▶ [Reading text]

★ ★ ★

I tried to save my entity asynchronous and return future of the result, but I had following problems:

import org.springframework.data.jpa.repository.JpaRepository;
import org.springframework.data.repository.Repository;
import org.springframework.scheduling.annotation.Async;
//import org.springframework.stereotype.Repository;

import java.util.concurrent.CompletableFuture;
import java.util.concurrent.Future;

// I must extend Repository because when I extended JpaRepository an argument 
// of save is ambigous when I try save(countryEntity) - compiler shows me 
// save (CountryEntity) in AsyncCountryRepository and save (S) in CrudRepository
public interface AsyncCountryRepository extends Repository<CountryEntity, Long> {

    // I don't know why I cannot return Future<CountryEntity>
    @Async
    <S extends CountryEntity> Future<S> save(CountryEntity countryEntity);

    // I cannot test it - test is below
    @Async
    CompletableFuture<CountryEntity> findByCode(String code);

}


@RunWith(SpringRunner.class)
@DataJpaTest
public class CountryRepositoryTest {

    @Autowired
    private TestEntityManager entityManager;

    @Autowired
    private AsyncCountryRepository countryRepository;

    @Test
    public void findByCodeTest() throws Exception {
        // given
        final CountryEntity countryEntity = new CountryEntity("EN");

        final CountryEntity persisted = entityManager.persist(countryEntity);
        entityManager.flush();

        // when
        final Future<CountryEntity> byCode = countryRepository.findByCode(persisted.getCode());

        // then
        assertThat(byCode.get())
                .isEqualTo(persisted);
    }

Test returns Failed and I get expected:<CountryEntity(id=1, code=EN)> but was:<null>

How can I implement my repository as asynchronous repository and how to test it?

Which approach has better performance: 1. return Futures from repository 2. run repository methods as Callable in ExecutorService ?

If you use @Async the repository code runs in a separate thread within it's own transaction. Since your original transaction isn't committed, it won't see the changes (ie the inserted entity) hence the null result.

So in order to make it work, you need to commit the first transaction.

Regarding the second question about the performance (Please make separate questions next time): Performance of multithreaded code depends on so many things that really the only useful way to answer it: try it. But I would be surprised if the way how you schedule the execution has more effect on the performance than things like thread pool and connection pool size.

★ ★ ★

▶ [Data section]
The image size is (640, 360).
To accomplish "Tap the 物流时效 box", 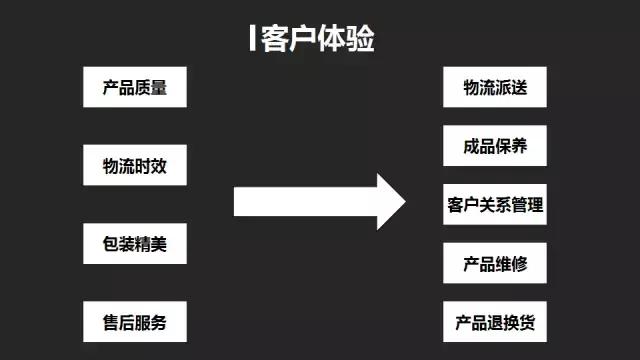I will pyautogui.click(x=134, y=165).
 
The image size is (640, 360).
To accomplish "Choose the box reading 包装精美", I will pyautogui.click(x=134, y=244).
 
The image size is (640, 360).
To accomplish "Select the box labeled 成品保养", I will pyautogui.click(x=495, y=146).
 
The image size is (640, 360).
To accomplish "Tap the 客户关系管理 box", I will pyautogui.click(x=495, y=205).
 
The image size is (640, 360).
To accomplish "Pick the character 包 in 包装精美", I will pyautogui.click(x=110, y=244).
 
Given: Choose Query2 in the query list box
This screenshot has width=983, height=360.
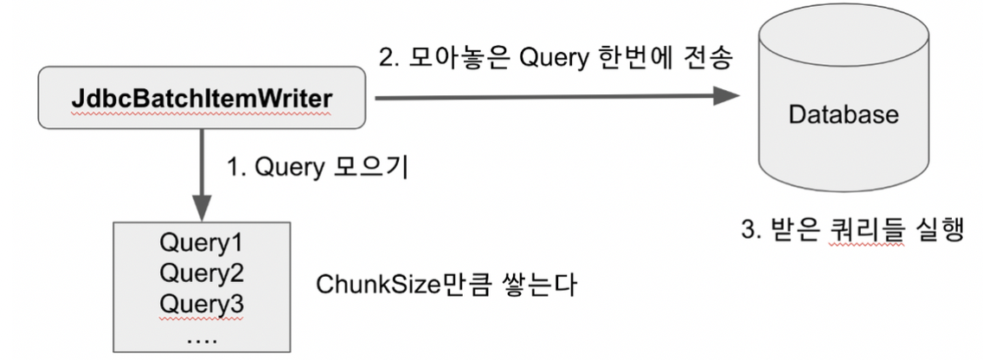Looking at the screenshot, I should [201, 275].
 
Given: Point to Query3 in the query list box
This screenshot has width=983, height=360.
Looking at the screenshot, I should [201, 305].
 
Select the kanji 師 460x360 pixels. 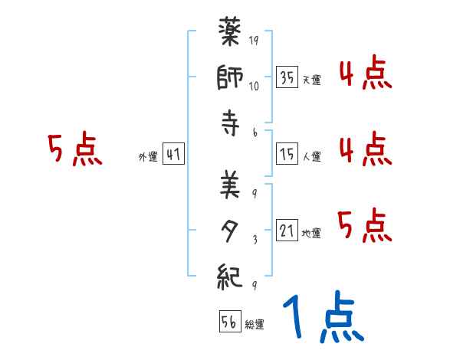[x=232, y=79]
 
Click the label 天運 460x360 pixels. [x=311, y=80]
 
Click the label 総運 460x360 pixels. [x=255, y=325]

★ ★ ★

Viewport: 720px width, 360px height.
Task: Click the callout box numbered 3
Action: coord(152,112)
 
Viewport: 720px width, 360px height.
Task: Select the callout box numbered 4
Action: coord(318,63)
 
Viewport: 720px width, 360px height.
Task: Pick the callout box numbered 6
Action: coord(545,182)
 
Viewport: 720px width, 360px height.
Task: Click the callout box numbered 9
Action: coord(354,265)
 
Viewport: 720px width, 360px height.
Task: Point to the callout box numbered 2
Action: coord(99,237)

★ ★ ★

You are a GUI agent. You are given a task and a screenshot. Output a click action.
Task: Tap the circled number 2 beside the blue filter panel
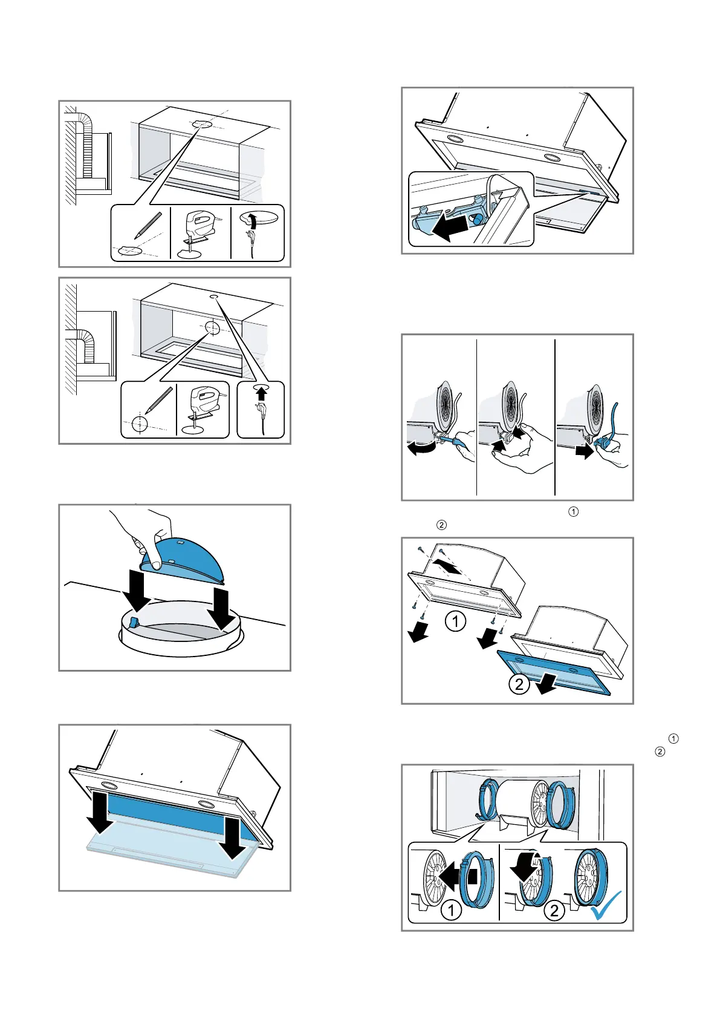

★ ★ ★

▶ [What is expected]
List each distinct annotation that appears in the code of the text on asynchronous Spring repositories, naming each one only once. The records are not needed for the work here.

▶ [Completed exercise]
@Async, @RunWith, @DataJpaTest, @Autowired, @Test